> [Written task]
Please print, word for word, the lines from the one containing "is (1473, 775)." through the one containing "Layers is located at coordinates (628, 23).", including both of those lines.

[Item position entries]
* begin *

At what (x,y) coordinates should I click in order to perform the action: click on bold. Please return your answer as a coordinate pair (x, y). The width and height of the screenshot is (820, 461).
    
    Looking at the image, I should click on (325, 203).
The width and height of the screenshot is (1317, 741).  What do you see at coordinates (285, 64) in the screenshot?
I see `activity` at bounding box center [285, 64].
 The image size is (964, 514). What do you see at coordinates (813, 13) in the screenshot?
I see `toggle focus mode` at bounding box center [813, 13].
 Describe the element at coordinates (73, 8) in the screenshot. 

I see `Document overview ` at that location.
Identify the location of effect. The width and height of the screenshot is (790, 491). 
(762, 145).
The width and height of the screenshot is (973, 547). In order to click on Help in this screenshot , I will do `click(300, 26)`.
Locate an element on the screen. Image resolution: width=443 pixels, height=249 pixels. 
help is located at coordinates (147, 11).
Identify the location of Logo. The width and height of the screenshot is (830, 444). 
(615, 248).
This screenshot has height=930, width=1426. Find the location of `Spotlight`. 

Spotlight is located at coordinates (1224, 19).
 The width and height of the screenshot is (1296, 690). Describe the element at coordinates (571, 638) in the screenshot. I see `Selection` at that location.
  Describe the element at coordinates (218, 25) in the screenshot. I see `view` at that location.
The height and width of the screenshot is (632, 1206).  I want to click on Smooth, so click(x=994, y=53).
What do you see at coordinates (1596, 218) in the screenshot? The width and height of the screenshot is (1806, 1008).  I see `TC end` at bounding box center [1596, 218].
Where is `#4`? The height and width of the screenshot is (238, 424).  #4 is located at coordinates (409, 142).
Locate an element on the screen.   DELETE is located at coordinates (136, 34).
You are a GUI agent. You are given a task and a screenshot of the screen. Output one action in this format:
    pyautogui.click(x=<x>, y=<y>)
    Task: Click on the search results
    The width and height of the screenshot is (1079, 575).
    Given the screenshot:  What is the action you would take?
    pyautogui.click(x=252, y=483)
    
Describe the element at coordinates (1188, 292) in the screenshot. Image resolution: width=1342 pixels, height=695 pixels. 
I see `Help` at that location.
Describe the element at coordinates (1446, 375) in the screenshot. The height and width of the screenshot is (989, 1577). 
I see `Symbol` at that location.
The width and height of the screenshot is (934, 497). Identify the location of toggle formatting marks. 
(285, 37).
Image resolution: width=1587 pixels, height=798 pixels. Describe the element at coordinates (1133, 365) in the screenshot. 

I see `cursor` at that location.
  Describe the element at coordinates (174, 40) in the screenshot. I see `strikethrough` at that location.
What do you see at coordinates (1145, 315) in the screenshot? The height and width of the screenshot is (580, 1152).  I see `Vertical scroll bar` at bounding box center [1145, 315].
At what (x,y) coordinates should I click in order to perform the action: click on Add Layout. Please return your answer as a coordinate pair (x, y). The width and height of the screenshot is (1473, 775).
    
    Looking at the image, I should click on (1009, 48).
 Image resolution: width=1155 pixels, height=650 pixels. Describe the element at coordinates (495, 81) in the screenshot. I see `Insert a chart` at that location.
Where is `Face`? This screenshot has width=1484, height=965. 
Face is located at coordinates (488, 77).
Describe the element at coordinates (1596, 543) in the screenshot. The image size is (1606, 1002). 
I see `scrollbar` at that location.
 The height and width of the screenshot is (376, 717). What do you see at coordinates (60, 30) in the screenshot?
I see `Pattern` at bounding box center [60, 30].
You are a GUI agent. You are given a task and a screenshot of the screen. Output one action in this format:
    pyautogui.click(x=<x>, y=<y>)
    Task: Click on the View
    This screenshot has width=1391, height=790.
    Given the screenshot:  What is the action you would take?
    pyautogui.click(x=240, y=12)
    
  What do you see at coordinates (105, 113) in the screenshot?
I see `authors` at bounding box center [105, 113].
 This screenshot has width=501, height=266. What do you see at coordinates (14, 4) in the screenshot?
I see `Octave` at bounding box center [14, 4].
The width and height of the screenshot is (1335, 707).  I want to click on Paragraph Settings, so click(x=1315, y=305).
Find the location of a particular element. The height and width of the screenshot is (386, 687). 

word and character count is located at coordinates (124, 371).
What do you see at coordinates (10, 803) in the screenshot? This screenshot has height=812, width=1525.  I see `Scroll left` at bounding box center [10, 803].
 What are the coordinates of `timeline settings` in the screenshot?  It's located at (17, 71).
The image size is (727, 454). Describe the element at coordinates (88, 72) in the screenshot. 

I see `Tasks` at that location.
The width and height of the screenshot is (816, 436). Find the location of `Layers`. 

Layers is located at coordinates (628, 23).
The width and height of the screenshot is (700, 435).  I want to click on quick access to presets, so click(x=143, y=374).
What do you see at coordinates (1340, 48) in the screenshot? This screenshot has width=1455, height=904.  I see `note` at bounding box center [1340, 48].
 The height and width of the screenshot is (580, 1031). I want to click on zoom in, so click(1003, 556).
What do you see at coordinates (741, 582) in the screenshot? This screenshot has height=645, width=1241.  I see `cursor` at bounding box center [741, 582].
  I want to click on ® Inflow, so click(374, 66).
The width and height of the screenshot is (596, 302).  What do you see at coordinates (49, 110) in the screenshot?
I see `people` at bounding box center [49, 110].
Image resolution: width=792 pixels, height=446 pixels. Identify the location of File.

* end *

> [Full response]
At what (x,y) coordinates should I click in order to perform the action: click on Add Layout. Please return your answer as a coordinate pair (x, y). The width and height of the screenshot is (1473, 775).
    
    Looking at the image, I should click on (1009, 48).
 Image resolution: width=1155 pixels, height=650 pixels. Describe the element at coordinates (495, 81) in the screenshot. I see `Insert a chart` at that location.
Where is `Face`? This screenshot has width=1484, height=965. 
Face is located at coordinates (488, 77).
Describe the element at coordinates (1596, 543) in the screenshot. The image size is (1606, 1002). 
I see `scrollbar` at that location.
 The height and width of the screenshot is (376, 717). What do you see at coordinates (60, 30) in the screenshot?
I see `Pattern` at bounding box center [60, 30].
You are a GUI agent. You are given a task and a screenshot of the screen. Output one action in this format:
    pyautogui.click(x=<x>, y=<y>)
    Task: Click on the View
    This screenshot has width=1391, height=790.
    Given the screenshot:  What is the action you would take?
    pyautogui.click(x=240, y=12)
    
  What do you see at coordinates (105, 113) in the screenshot?
I see `authors` at bounding box center [105, 113].
 This screenshot has width=501, height=266. What do you see at coordinates (14, 4) in the screenshot?
I see `Octave` at bounding box center [14, 4].
The width and height of the screenshot is (1335, 707).  I want to click on Paragraph Settings, so click(x=1315, y=305).
Find the location of a particular element. The height and width of the screenshot is (386, 687). 

word and character count is located at coordinates (124, 371).
What do you see at coordinates (10, 803) in the screenshot? This screenshot has height=812, width=1525.  I see `Scroll left` at bounding box center [10, 803].
 What are the coordinates of `timeline settings` in the screenshot?  It's located at (17, 71).
The image size is (727, 454). Describe the element at coordinates (88, 72) in the screenshot. 

I see `Tasks` at that location.
The width and height of the screenshot is (816, 436). Find the location of `Layers`. 

Layers is located at coordinates (628, 23).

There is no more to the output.